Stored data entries
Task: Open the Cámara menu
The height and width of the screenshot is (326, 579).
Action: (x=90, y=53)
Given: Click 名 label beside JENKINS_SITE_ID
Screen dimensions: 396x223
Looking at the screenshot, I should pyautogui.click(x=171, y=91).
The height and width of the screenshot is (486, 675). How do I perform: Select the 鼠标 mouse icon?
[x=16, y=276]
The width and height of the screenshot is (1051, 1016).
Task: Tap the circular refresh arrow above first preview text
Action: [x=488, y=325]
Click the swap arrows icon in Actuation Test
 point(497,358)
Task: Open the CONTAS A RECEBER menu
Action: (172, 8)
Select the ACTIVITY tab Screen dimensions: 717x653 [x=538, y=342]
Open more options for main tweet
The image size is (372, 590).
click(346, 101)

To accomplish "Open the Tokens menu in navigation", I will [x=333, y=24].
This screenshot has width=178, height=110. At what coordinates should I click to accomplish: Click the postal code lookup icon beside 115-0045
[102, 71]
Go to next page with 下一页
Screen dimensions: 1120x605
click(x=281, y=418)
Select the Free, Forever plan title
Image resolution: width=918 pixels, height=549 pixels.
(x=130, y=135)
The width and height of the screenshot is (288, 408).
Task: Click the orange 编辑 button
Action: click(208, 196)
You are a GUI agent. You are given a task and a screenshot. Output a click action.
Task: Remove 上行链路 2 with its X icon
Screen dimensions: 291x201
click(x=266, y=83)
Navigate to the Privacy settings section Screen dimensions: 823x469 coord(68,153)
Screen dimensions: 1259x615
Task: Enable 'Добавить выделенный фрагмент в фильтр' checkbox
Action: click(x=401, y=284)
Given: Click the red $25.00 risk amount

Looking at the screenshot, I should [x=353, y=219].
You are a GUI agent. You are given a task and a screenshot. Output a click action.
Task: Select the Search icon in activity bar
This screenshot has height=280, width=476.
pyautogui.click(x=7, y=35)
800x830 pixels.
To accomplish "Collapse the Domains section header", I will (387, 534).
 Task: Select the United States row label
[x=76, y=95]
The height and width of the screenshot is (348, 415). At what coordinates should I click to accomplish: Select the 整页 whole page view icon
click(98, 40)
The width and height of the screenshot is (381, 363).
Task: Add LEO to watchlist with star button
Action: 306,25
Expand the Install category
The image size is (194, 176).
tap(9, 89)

*PROBLEM REQUIREMENTS*.
Each line above from the one with "This screenshot has width=178, height=110." up to and including the one with "800x830 pixels." must be set down exactly, and no line outside that span may appear.

*ANSWER*.
This screenshot has width=178, height=110. At what coordinates should I click to accomplish: Click the postal code lookup icon beside 115-0045
[102, 71]
Go to next page with 下一页
Screen dimensions: 1120x605
click(x=281, y=418)
Select the Free, Forever plan title
Image resolution: width=918 pixels, height=549 pixels.
(x=130, y=135)
The width and height of the screenshot is (288, 408).
Task: Click the orange 编辑 button
Action: click(208, 196)
You are a GUI agent. You are given a task and a screenshot. Output a click action.
Task: Remove 上行链路 2 with its X icon
Screen dimensions: 291x201
click(x=266, y=83)
Navigate to the Privacy settings section Screen dimensions: 823x469 coord(68,153)
Screen dimensions: 1259x615
Task: Enable 'Добавить выделенный фрагмент в фильтр' checkbox
Action: click(x=401, y=284)
Given: Click the red $25.00 risk amount

Looking at the screenshot, I should [x=353, y=219].
You are a GUI agent. You are given a task and a screenshot. Output a click action.
Task: Select the Search icon in activity bar
This screenshot has height=280, width=476.
pyautogui.click(x=7, y=35)
800x830 pixels.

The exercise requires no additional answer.